Com o tempo, esse pensamento pode se tornar automático.
Mesmo sem perceber, a pessoa assume responsabilidades que nunca foram dela.
Como essa culpa aparece no dia a dia?
Ela pode aparecer de muitas formas.
Você tem dificuldade para dizer "não" porque sente culpa.
Coloca as necessidades dos outros sempre em primeiro lugar.
Pede desculpas por coisas pequenas.
Sente que nunca faz o suficiente.
Fica revivendo conversas durante horas, tentando descobrir onde errou.
Ou continua se punindo por decisões tomadas há muitos anos.
Viver assim pode ser muito desgastante.
É como carregar um peso que nunca diminui.
A culpa pode estar relacionada ao trauma?
Sim.
Em algumas pessoas, experiências difíceis podem contribuir para a construção desse sentimento.
Quem viveu abuso, negligência, bullying ou relacionamentos abusivos, por exemplo, pode acabar acreditando que foi responsável pelo que aconteceu.
Mesmo quando, racionalmente, sabe que não foi.
Isso acontece porque o cérebro, às vezes, cria explicações para tentar dar sentido a experiências muito dolorosas.
Infelizmente, uma dessas explicações pode ser:
Se aconteceu comigo, deve ser porque fiz alguma coisa errada.
Essa crença pode permanecer por muitos anos.
Como o EMDR pode ajudar?
Quando a culpa está relacionada a experiências do passado, a terapia EMDR pode fazer parte do tratamento.
O objetivo não é convencer você de que não tem culpa.
É ajudar o cérebro a processar essas experiências para que elas deixem de provocar o mesmo sofrimento.
Muitas pessoas continuam lembrando do que viveram.
A diferença é que deixam de carregar um peso que nunca pertenceu a elas.
Antes de iniciar o tratamento, é realizada uma avaliação cuidadosa para compreender a história de cada paciente e identificar a abordagem mais adequada.
Se eu deixar de sentir culpa, vou me tornar uma pessoa irresponsável?
Não.
Existe uma grande diferença entre responsabilidade e culpa.

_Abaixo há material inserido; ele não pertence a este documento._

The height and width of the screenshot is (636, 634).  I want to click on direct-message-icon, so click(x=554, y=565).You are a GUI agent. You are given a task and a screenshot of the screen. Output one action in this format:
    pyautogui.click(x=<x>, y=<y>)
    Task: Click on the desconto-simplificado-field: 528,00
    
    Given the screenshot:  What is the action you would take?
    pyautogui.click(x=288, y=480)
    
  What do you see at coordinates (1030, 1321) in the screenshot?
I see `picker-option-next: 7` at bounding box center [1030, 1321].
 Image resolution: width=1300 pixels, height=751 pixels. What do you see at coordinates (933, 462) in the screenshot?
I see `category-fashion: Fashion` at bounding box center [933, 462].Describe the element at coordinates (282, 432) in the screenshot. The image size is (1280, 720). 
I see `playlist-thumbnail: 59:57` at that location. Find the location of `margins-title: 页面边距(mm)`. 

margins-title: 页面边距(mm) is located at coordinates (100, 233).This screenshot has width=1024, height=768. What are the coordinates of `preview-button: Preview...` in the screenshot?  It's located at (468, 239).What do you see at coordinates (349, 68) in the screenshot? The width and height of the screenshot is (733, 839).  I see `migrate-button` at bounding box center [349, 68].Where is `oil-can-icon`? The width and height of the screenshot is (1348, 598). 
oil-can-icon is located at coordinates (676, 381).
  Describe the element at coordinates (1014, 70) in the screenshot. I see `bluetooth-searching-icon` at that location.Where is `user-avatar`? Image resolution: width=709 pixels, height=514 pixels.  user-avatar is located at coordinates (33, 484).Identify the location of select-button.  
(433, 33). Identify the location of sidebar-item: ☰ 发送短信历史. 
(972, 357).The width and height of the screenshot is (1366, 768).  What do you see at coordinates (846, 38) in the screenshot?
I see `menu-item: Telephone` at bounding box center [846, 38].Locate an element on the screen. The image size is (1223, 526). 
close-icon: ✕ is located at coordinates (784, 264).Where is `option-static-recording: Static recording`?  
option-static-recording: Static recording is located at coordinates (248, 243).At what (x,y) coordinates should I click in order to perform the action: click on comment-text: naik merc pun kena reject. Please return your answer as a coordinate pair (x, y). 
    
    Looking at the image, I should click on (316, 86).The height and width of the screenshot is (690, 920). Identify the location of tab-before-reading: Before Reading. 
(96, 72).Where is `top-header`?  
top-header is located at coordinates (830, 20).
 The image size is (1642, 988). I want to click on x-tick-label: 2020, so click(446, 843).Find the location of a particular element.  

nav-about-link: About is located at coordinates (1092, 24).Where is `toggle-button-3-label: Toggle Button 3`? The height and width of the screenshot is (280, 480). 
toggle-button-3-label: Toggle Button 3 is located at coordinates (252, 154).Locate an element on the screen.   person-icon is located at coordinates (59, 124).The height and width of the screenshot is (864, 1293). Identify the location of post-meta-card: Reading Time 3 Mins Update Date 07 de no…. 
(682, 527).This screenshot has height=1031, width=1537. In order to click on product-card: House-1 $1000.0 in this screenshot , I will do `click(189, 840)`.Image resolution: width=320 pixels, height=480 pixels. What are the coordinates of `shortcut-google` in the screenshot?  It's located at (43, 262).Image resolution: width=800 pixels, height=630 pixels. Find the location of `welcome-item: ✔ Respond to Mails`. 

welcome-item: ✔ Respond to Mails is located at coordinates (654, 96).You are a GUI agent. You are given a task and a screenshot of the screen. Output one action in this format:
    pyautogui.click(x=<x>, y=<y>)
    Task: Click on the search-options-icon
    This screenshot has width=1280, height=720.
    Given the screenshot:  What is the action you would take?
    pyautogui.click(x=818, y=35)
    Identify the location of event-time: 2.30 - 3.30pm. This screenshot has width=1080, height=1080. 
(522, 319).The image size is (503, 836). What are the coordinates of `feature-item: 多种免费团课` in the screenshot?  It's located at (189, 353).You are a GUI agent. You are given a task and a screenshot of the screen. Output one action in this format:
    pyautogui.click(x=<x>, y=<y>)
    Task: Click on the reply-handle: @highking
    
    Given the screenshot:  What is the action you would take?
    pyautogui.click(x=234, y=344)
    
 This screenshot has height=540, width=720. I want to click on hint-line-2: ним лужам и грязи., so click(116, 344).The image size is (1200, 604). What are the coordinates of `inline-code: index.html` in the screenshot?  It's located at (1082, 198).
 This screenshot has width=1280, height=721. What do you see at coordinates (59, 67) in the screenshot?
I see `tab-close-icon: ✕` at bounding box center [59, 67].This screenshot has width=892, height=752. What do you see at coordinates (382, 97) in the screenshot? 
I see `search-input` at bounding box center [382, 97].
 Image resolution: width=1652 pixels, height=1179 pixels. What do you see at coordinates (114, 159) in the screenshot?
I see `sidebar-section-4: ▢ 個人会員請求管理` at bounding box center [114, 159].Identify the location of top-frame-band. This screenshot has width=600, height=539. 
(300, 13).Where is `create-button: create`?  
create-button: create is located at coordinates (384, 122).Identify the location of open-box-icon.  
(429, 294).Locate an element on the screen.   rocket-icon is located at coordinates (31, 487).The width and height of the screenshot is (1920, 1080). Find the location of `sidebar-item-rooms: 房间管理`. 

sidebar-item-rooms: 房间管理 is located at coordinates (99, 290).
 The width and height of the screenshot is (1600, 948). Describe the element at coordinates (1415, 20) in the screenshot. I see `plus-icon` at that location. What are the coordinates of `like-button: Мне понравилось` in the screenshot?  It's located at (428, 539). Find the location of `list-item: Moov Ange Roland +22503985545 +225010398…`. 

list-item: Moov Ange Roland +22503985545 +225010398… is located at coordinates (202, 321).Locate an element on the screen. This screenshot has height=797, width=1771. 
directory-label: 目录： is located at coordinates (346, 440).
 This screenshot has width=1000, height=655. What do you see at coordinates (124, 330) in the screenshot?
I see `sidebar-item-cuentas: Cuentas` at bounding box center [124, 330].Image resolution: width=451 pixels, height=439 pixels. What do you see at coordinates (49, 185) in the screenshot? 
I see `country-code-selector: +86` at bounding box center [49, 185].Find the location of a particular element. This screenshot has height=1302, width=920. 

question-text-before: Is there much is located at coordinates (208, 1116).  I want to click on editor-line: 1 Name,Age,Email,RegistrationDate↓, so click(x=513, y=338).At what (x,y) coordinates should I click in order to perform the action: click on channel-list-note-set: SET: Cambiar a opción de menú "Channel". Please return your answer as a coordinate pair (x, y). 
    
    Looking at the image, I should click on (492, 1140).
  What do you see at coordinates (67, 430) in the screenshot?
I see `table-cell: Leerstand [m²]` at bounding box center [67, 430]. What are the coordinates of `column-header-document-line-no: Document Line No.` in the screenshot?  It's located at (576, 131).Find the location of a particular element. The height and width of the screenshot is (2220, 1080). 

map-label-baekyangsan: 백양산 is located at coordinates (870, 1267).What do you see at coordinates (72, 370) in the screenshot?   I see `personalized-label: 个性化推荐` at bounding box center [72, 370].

Uma pessoa responsável reconhece quando erra, aprende com a situação e procura reparar o que for possível.
Já a culpa excessiva faz com que você assuma responsabilidades que não são suas e continue se punindo mesmo quando nada mais pode ser feito.
O objetivo da terapia não é fazer você deixar de assumir responsabilidades.
É ajudar você a diferenciar aquilo que realmente depende de você daquilo que nunca esteve sob o seu controle.
Para finalizar
Se você vive se culpando por tudo, talvez esse sentimento não tenha começado hoje.
Em muitos casos, ele foi sendo construído ao longo da vida, a partir das experiências, das relações e da forma como você aprendeu a enxergar a si mesmo.
A boa notícia é que essa história pode ser compreendida.
Você não precisa continuar carregando responsabilidades que nunca foram suas.
Aprender a olhar para si mesmo com mais compaixão não significa fugir dos próprios erros.
Significa apenas deixar de se condenar por situações que estavam muito além do seu controle.
Porque assumir a responsabilidade pelo que é seu é saudável.
Mas carregar a culpa pelo que nunca foi sua apenas prolonga o sofrimento.